> **Petunjuk dan ketentuan**
Baris data mana saja yang memuat kata "sometimes"? Tampilkan semua baris tersebut, dengan membedakan huruf besar dan huruf kecil.

> **Data yang diberikan**
# # #
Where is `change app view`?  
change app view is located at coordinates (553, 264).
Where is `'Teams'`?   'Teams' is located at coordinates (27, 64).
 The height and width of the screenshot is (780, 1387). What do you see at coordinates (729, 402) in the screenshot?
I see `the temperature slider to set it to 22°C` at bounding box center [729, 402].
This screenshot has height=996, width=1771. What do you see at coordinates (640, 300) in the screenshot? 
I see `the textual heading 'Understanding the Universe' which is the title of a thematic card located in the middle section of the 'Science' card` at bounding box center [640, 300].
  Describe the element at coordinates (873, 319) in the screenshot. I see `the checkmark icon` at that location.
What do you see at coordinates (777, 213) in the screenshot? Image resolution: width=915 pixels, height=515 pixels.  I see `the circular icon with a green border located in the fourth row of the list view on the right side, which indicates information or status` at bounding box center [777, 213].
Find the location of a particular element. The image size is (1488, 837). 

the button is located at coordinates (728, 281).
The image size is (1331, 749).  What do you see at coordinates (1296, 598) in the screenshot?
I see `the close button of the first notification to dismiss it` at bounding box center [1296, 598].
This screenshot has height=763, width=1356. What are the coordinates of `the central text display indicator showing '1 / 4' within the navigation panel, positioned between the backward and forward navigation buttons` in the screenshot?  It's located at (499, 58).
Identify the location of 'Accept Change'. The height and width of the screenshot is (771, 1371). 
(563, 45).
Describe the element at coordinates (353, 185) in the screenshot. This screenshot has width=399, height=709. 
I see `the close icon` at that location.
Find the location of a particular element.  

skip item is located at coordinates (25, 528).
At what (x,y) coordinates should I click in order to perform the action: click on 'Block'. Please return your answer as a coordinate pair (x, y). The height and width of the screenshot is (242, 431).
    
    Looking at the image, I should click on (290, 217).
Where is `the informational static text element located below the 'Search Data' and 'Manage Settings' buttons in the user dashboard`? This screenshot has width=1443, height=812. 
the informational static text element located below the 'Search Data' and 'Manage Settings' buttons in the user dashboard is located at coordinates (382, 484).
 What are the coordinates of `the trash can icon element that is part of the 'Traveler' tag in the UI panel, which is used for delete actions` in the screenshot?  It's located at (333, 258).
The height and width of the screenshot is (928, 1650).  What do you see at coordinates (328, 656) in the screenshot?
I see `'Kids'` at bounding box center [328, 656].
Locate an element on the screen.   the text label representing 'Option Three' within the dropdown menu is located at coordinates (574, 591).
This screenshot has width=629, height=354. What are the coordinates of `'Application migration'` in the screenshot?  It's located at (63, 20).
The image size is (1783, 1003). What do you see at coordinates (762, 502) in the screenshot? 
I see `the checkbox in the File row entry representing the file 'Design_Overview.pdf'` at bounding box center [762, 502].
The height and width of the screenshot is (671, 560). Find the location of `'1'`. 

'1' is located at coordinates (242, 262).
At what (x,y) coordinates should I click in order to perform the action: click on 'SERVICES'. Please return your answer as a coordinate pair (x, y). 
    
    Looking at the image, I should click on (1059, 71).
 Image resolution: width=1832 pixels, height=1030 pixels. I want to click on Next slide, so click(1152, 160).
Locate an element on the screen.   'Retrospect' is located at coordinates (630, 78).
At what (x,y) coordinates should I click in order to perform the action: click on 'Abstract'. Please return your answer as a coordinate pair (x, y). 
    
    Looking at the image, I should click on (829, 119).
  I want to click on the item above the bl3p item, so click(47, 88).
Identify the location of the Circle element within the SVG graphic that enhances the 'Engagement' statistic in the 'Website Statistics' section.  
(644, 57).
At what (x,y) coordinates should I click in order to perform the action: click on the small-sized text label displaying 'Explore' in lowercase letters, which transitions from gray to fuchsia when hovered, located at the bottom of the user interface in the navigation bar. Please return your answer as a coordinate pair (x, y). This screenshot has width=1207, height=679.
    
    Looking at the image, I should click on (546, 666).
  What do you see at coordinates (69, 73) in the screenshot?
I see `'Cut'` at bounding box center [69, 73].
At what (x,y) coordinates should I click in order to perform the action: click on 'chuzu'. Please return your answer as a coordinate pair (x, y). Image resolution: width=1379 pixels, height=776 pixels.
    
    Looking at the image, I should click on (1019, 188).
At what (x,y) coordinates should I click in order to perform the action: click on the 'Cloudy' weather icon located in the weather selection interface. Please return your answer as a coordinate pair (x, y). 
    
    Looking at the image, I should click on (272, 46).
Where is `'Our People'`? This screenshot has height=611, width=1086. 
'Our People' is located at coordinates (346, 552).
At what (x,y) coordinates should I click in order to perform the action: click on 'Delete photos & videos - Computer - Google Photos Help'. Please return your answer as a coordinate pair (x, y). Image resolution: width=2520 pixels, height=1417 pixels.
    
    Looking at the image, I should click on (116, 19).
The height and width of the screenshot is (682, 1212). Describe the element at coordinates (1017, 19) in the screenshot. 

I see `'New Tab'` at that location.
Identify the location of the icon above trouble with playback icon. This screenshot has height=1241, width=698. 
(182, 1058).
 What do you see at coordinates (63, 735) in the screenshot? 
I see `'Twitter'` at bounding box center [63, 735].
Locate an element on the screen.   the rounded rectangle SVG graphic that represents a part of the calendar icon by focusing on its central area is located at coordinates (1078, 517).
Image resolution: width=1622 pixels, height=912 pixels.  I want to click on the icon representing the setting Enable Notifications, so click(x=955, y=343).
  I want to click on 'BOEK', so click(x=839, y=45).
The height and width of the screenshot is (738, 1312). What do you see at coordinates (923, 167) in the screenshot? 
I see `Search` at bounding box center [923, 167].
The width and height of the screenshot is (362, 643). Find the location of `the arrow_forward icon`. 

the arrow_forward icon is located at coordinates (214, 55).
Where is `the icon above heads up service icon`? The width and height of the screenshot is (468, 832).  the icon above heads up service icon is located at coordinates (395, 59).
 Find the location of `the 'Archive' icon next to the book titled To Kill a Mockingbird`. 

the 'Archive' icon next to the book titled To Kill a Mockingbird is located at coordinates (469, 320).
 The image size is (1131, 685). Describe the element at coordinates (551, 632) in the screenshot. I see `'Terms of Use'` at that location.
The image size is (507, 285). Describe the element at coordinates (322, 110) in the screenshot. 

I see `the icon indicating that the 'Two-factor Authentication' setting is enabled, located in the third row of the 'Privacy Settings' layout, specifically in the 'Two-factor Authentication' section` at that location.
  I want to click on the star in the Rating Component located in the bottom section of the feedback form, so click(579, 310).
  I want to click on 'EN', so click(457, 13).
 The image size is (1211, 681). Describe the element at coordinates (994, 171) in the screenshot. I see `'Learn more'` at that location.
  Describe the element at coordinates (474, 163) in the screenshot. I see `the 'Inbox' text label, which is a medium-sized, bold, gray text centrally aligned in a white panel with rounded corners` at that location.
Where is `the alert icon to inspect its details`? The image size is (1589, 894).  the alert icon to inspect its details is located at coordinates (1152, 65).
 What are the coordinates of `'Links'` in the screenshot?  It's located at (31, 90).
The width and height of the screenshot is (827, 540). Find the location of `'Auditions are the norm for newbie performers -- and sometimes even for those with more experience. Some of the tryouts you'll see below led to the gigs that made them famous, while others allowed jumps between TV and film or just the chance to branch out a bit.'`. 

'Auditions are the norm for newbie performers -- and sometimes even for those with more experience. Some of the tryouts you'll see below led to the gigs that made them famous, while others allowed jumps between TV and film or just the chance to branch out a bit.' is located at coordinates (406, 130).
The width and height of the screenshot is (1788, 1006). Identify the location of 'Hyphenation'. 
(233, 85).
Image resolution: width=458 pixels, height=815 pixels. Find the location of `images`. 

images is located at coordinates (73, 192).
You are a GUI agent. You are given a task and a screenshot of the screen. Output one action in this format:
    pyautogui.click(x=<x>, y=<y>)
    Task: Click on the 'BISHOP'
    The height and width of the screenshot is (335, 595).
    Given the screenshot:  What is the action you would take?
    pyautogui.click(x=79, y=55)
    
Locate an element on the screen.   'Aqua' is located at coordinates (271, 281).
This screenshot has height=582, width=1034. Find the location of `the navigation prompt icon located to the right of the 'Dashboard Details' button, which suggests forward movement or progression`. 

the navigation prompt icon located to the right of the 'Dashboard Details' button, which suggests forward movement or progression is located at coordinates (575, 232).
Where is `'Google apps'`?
# # #
> **Jawaban**
The width and height of the screenshot is (827, 540). Find the location of `'Auditions are the norm for newbie performers -- and sometimes even for those with more experience. Some of the tryouts you'll see below led to the gigs that made them famous, while others allowed jumps between TV and film or just the chance to branch out a bit.'`. 
'Auditions are the norm for newbie performers -- and sometimes even for those with more experience. Some of the tryouts you'll see below led to the gigs that made them famous, while others allowed jumps between TV and film or just the chance to branch out a bit.' is located at coordinates (406, 130).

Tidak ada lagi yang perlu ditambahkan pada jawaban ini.